**ABOUT THIS EXERCISE:** Rewrite the stretch from the line containing "click on bar-1997." through the end of the records as a JSON list of strings, with one string per line and blank lines omitted.

◇ ◇ ◇ ◇

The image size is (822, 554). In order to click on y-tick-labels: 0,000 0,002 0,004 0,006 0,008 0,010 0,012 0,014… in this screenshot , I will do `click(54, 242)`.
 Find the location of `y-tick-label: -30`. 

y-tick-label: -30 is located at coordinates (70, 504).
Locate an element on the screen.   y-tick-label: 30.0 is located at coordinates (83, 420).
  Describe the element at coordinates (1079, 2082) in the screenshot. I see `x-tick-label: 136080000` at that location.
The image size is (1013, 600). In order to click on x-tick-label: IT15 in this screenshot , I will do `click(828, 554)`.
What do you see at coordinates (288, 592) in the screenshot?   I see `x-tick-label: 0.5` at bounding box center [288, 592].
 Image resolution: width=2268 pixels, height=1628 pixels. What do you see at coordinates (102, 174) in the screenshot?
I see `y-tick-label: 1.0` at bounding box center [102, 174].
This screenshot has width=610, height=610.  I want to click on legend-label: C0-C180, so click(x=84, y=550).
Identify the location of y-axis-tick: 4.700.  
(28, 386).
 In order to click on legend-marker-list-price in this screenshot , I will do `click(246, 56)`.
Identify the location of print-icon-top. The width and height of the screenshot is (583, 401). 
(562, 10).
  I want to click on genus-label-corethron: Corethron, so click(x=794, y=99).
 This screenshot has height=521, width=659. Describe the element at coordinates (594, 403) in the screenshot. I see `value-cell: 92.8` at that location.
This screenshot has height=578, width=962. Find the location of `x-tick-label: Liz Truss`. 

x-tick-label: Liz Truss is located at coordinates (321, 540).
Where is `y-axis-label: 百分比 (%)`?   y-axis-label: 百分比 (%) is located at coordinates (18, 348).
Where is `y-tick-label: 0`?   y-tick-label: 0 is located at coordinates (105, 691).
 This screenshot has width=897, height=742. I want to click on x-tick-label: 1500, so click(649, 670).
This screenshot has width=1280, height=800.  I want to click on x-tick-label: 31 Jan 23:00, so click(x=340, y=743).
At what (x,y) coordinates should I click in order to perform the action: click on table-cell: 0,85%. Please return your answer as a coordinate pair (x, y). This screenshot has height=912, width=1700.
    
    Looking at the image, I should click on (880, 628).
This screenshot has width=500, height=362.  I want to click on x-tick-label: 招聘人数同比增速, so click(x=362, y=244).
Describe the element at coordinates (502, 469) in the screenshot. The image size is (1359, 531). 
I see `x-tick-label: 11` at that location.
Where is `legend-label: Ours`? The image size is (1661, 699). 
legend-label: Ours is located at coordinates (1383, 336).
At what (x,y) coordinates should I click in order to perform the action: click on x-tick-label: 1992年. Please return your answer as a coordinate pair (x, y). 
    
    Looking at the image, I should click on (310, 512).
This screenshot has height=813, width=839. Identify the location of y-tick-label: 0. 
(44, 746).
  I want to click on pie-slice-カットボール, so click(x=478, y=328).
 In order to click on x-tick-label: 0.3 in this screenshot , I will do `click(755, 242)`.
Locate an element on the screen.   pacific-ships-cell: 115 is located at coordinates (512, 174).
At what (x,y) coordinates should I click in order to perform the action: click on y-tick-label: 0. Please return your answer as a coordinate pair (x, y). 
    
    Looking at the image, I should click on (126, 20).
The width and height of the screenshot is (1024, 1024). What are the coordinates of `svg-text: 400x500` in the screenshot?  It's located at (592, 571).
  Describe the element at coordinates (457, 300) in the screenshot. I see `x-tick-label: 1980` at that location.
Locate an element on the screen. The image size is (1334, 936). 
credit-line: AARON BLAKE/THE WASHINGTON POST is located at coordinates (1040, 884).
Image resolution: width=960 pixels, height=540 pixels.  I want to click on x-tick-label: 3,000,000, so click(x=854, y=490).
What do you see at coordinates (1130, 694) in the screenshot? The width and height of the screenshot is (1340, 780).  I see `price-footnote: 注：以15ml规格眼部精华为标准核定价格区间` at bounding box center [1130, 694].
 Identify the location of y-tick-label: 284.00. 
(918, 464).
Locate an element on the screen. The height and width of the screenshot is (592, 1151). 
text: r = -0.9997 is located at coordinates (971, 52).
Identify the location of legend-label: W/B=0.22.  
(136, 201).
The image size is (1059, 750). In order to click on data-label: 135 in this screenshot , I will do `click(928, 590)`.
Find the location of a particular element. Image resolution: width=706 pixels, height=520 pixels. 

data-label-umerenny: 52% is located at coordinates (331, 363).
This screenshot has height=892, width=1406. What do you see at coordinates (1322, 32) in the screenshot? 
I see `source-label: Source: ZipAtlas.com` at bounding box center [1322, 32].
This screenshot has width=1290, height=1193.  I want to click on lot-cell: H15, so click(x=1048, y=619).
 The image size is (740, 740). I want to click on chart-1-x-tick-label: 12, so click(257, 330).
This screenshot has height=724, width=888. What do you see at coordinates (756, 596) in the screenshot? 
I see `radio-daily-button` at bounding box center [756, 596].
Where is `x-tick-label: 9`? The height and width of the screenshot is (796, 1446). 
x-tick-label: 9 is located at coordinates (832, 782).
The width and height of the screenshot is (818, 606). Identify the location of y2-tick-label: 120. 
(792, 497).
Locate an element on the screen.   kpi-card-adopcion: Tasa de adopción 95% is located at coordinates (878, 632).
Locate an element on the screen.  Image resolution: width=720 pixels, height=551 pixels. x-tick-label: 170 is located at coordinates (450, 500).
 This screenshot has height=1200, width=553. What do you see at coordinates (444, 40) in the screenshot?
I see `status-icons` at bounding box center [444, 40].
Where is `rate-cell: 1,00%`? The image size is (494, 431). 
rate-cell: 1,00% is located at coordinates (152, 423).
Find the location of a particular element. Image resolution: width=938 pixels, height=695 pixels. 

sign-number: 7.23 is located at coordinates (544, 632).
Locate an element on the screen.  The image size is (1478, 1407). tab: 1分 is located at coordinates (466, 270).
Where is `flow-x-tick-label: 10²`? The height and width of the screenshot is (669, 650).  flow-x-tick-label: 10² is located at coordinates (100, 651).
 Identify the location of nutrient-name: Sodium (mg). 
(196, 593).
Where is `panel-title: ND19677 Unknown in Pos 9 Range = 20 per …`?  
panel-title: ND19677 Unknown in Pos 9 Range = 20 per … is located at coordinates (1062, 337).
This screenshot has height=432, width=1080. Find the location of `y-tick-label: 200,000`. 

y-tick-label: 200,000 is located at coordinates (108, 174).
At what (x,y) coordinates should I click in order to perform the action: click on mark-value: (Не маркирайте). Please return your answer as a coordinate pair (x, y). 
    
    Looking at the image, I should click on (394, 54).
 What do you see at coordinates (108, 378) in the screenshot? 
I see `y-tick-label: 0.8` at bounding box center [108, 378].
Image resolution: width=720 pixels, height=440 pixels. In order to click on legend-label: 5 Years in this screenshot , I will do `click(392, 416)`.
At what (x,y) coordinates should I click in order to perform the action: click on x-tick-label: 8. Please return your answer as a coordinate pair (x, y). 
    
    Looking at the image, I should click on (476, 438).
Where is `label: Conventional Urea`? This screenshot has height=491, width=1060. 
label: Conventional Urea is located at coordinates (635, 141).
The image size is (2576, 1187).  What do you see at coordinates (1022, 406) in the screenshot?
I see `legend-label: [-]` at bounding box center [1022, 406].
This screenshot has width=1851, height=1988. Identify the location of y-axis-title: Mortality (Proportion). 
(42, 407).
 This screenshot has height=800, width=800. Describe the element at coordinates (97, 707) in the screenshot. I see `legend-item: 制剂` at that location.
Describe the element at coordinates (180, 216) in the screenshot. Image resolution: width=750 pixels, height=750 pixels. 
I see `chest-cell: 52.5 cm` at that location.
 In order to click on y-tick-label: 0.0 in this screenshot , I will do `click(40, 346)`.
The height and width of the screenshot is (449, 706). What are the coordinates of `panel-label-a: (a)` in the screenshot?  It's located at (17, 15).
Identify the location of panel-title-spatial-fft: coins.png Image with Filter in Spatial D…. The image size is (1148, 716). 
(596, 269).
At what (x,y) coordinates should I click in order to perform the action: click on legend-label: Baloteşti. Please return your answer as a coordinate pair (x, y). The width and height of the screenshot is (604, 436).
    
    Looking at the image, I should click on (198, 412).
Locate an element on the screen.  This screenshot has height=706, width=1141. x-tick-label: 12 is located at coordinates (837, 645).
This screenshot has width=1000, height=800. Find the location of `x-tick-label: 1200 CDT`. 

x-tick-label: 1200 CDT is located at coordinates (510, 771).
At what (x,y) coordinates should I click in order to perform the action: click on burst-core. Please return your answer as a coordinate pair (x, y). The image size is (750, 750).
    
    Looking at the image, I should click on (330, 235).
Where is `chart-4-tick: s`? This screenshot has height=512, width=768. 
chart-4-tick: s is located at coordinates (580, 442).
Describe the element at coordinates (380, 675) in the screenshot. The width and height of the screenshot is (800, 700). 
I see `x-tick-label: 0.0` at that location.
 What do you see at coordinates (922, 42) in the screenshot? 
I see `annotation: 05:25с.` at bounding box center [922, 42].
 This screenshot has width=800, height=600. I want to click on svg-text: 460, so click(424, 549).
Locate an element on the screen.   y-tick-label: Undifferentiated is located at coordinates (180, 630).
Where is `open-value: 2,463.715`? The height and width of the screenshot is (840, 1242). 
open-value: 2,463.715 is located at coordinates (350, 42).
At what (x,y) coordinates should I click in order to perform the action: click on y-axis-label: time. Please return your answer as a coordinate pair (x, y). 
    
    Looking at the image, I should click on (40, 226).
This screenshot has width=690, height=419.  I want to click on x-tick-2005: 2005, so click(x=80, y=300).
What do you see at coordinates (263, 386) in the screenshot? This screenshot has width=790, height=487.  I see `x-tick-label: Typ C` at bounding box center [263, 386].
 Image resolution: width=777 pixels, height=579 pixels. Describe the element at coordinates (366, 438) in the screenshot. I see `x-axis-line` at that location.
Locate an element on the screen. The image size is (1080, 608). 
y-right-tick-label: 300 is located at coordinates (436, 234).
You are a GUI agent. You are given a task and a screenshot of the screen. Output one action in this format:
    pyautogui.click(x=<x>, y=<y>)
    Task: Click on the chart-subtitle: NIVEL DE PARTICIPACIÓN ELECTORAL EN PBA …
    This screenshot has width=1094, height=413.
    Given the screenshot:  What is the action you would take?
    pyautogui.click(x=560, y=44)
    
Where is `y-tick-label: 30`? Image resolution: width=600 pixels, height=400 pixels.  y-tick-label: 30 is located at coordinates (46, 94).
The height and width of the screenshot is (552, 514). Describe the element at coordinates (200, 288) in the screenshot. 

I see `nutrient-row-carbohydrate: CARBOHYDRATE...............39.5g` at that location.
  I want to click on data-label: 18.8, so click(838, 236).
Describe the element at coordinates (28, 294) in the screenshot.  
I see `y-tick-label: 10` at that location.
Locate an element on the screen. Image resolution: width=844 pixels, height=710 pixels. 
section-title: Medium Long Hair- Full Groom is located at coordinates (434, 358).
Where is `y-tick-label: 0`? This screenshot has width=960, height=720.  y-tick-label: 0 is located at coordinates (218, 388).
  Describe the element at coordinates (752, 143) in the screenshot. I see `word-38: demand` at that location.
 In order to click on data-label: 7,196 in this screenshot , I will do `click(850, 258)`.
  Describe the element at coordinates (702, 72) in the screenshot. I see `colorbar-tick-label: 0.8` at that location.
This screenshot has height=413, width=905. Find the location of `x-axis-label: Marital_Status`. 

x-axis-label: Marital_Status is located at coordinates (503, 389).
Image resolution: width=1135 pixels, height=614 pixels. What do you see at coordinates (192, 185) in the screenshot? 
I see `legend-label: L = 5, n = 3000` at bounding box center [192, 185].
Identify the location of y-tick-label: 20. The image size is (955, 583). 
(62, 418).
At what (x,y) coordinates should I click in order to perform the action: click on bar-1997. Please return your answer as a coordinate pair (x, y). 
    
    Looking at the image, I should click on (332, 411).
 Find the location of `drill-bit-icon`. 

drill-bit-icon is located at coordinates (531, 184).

◇ ◇ ◇ ◇

**WORKED SOLUTION:**
[
  "At what (x,y) coordinates should I click in order to perform the action: click on bar-1997. Please return your answer as a coordinate pair (x, y). ",
  "    Looking at the image, I should click on (332, 411).",
  " Find the location of `drill-bit-icon`. ",
  "drill-bit-icon is located at coordinates (531, 184)."
]